1000 Miles of Sebring
Event

1000 Miles of Sebring

section:event
The 1,000 Miles of Sebring is a World Endurance Championship round held at Sebring International Raceway in Sebring, Florida, United States — the same venue as the storied 12 Hours of Sebring. First run on 15 March 2019 as part of the 2018–19 WEC super season, the race was designed to give the FIA World Endurance Championship a North American presence and to capitalise on the shared history and infrastructure already associated with Sebring's endurance racing tradition.

The race's origin lies in a major restructuring of the WEC calendar announced on 1 September 2017. The FIA and ACO shifted the championship from a conventional autumn-to-summer layout to a so-called super season spanning more than a year, with the 24 Hours of Le Mans staged in the middle as the centrepiece. The prolonged format allowed the following 2019–20 season to return to a compressed single-year structure starting in autumn. As part of this restructuring, Sebring was reintroduced to the WEC calendar for the first time since 2012.

In the original provisional schedule, the race was planned as a midnight 12-hour event running immediately after the conclusion of the IMSA Mobil 1 12 Hours of Sebring on the same weekend. On 21 September 2017, the race was relabelled the 1,500 Miles of Sebring to distinguish it from its IMSA neighbour. The format was revised again on 4 April 2018: the race was shortened to 1,000 miles or 268 laps with an eight-hour time limit, repositioned to begin at 16:00 on 15 March ahead of the IMSA event rather than following it, and a new pit lane facility was constructed on Ullman Straight for use by WEC competitors.

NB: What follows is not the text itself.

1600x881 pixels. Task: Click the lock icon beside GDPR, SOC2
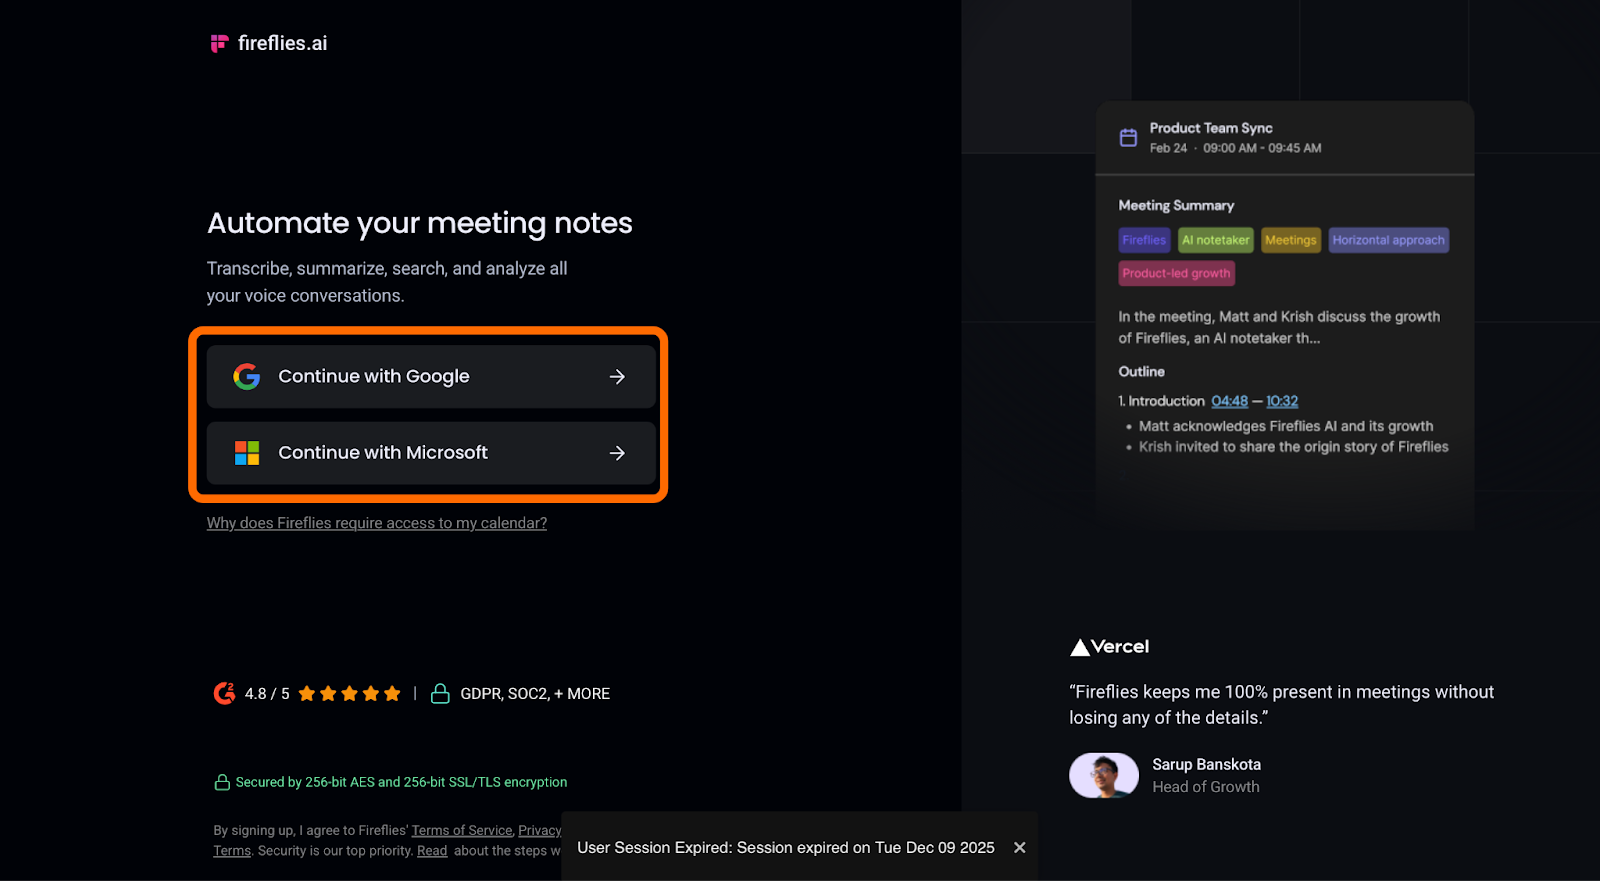tap(440, 694)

The inaugural 1,000 Miles of Sebring in March 2019 proceeded as planned and was the sixth round of the 2018–19 WEC season. The 2020 edition, scheduled for 20 March 2020, was cancelled as a result of the COVID-19 pandemic. The United States Department of State announced a suspension of travel by non-US citizens from Europe to the United States on 11 March 2020, making it impossible for the majority of WEC teams and drivers — based in Europe — to reach Florida. The WEC announced the cancellation the following day. Plans for the 2020 event had also included a revised start time, moving the race from a 16:00–midnight slot to a 12:00–20:00 window to create a more manageable buffer before the 12 Hours of Sebring the next day.

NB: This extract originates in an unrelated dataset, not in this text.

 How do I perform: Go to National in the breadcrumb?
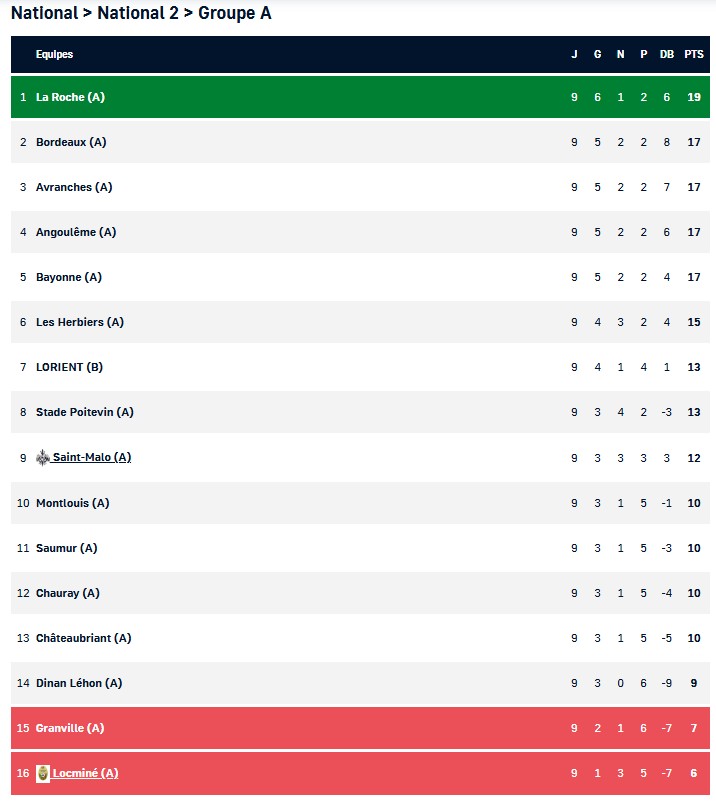44,13
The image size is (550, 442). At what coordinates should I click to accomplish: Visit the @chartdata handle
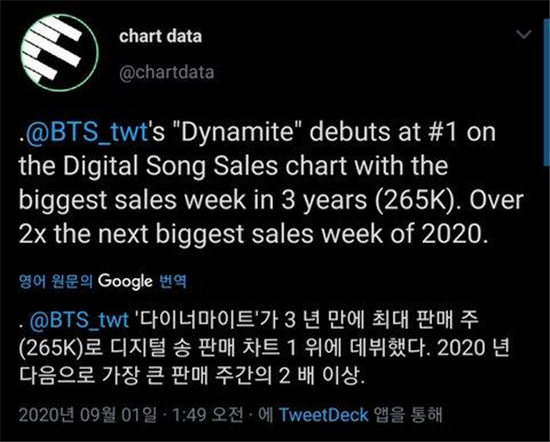point(166,72)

European travel restrictions remained in place in 2021, preventing a second edition from being staged that year. The race was held in 2022 and 2023 before the contractual arrangement between the ACO and Sebring International Raceway was not renewed. A revised WEC calendar incorporating new venues, including a season-opening prologue and round in Qatar, made it impractical to retain Sebring in its traditional March window. The United States presence in the championship transitioned to the Circuit of the Americas in Austin, Texas.

Sebring International Raceway was built on the site of the former Hendricks Army Airfield, a World War II air base. Its notoriously bumpy surface — a product of the original concrete airfield runway sections — and complex layout of fast straights combined with slow technical sections have defined it as one of the most punishing endurance circuits in North America. The airfield geography also means that the circuit is unusually flat, giving endurance racing there a distinctive character different from purpose-built circuits.

Sebring International Raceway is included in multiple simulation titles, including iRacing and the WEC-focused Le Mans Ultimate. In iRacing, the 12 Hours of Sebring format is one of the flagship endurance events of the iRacing season, with Sebring's surface detail and layout faithfully recreated. The addition of the WEC's 1,000 Miles format to the Sebring event calendar added another dimension to the circuit's competitive identity that carries over into simulation contexts.